The stacked horizontal bar chart presents the amount of vehicle insurance claims made by each state and further identifies the coverage breakdown of the claims. Within the Midwest states, Missouri customers had the most claims and Kansas customers had the least amount of claims between 1/1/2011 and 2/28/2011. This difference in claims can be attributed to the lack of traffic density in Kansas. It is clear that there is a trend regarding the proportion of coverage plans, with a majority of customers making claims in each Midwest state possessing basic coverage and a small amount of customers making claims possessing premium coverage. In addition to basic plans being more affordable and accessible, people within Midwest states opt for basic coverage because rural areas tend to have a lower cost of living, less accidents, and lower traffic density. However, it is clear that basic plans are not providing enough coverage given the amount of claims made by those customers.

Tab 3

df_claims = df %>%
  select(Claim.Reason, State, Claim.Amount) %>%
  group_by(State, Claim.Reason) %>%
  summarize(tot = sum(Claim.Amount), .groups = 'keep') %>%
  data.frame()

state_order = factor(df_claims$State, level = c('Missouri', 'Iowa', 'Nebraska', 'Oklahoma', 'Kansas'))
claim_order = factor(df_claims$Claim.Reason, level = c('Scratch/Dent', 'Hail', 'Collision', 'Other'))
ggplot(df_claims, aes(x = claim_order, y = tot, group = State)) +
  geom_line(aes(color = State), size = 3) +
  labs(title = "Auto Insurance Claim Amount by Reason and by State", x = "Claim Reason", y = "Claim Amount") +
  theme_light() +
  theme(plot.title = element_text(hjust = 0.5)) +
  geom_point(shape = 21, size = 5, color = "black", fill = "white") +
  scale_y_continuous(labels = scales::dollar_format()) +
  scale_color_brewer(palette = "Set1")

The line plot demonstrates the total amount of money insurance companies have paid to policyholders based on the reason for the claim. The plot further shows the difference in these claim amounts by state. There is a pattern across all Midwest states; insurance companies pay the most for collision claims, followed by hail, scratches and dents, and the least amount for claims falling in the “other” category. Similarly, the graph highlights how insurance companies pay Missouri policyholders the most for each claim category and pay Kansas policyholders the least for each. This can be explained by the difference in legal environments for each state. In Missouri, liability laws and damage awards are more favorable to plaintiffs. Kansas, on the other hand, has more conservative policies when it comes to handling claims. The order in which states are presented in this graph from most expensive claim amounts to least expensive follows that of the previous graph, which indicates that the number of claims made by each state also plays a role in the claim amount since Missouri had the most claims and Kansas had the least amount of claims between 1/1/2011 and 2/28/2011.

Tab 4

df_policy = df %>%
  select(Policy, Coverage) %>%
  group_by(Policy, Coverage) %>%
  summarize(n=length(Policy), .groups = 'keep') %>%
  group_by(Policy) %>%
  mutate(percent_of_total = round(100*n/sum(n),1)) %>%
  ungroup() %>%
  data.frame()

ggplot(data = df_policy, aes(x = "", y = n, fill = Coverage)) +
  geom_bar(stat = "identity", position = "fill") +
  coord_polar(theta = "y", start = 0) +
  labs(fill = "Coverage Type", x = NULL, y = NULL, title = "Auto Insurance Claims by Policy and by Coverage") +
  theme_light() +
  theme(plot.title = element_text(hjust = 0.5),
        axis.text = element_blank(),
        axis.ticks = element_blank(),
        panel.grid = element_blank()) +
  facet_wrap(~Policy, ncol = 3, nrow = 3) + 
  scale_fill_brewer(palette = "PuRd") +
  geom_text(aes(x = 1.8, label = paste0(percent_of_total, "%")),
            size = 2.5,
            position = position_fill(vjust = 0.5))

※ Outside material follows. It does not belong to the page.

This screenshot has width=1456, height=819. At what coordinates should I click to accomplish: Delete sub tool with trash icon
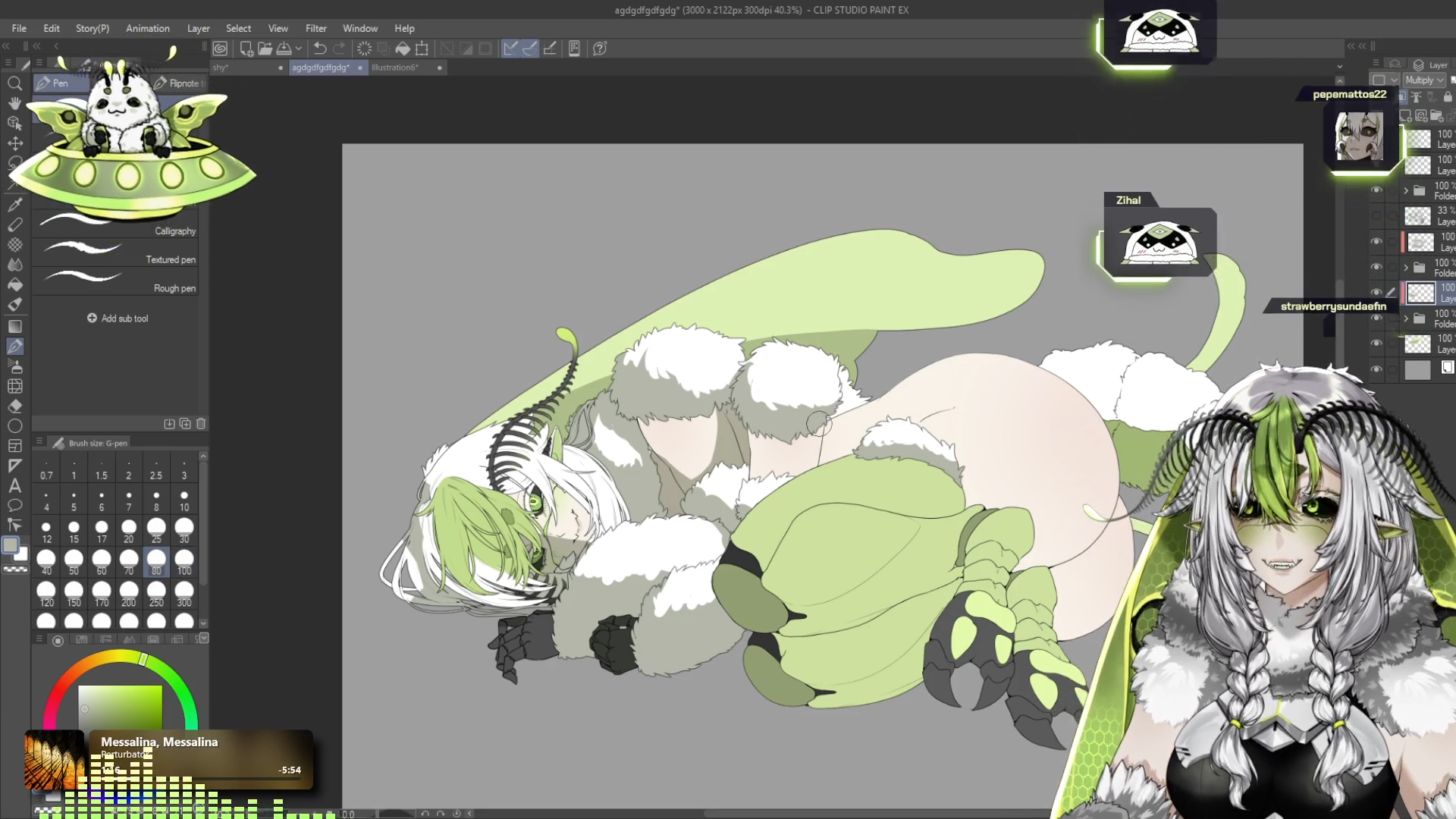click(x=201, y=424)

The pie charts exhibit the distributions of plan coverage types across different auto insurance policies. For each policy and level, more than half of the customers who made claims held a basic plan, approximately one-third of customers held an extended plan, and about one-tenth of customers held a premium plan. These results stay consistent with that of the “Auto Insurance Claim Count by State” stacked bar chart, which revealed that majority of customers with claims had basic plans, some had extended plans, and fewer had premium plans. While the coverage distributions remain similar across each policy, more customers with claims under the special level 3 policy had basic coverage and less had premium coverage. Special level 3 auto insurance policies often come with higher premiums and offer a higher tier of coverage. As a result, customers may want to save money by choosing basic coverage, or they may feel as though they do not need higher coverage given that the policy is high tier by default. However, the pie charts reveal that premium coverage resulted in less claims for policyholders of special level 3.

Tab 5

dates_converted = format(mdy(df$Effective.To.Date), "%m/%d/%Y")
df$Effective.To.Date = dates_converted

df_dates = df %>%
  select(Effective.To.Date) %>%
  mutate(months = months(mdy(Effective.To.Date), abbreviate = TRUE),
         days = day(mdy(Effective.To.Date))) %>%
  group_by(months, days) %>%
  summarize(n = length(Effective.To.Date), .groups = 'keep') %>%
  data.frame()

df_dates$days = factor(df_dates$days)

df_dates$months = factor(df_dates$months, levels = c('Jan', 'Feb'))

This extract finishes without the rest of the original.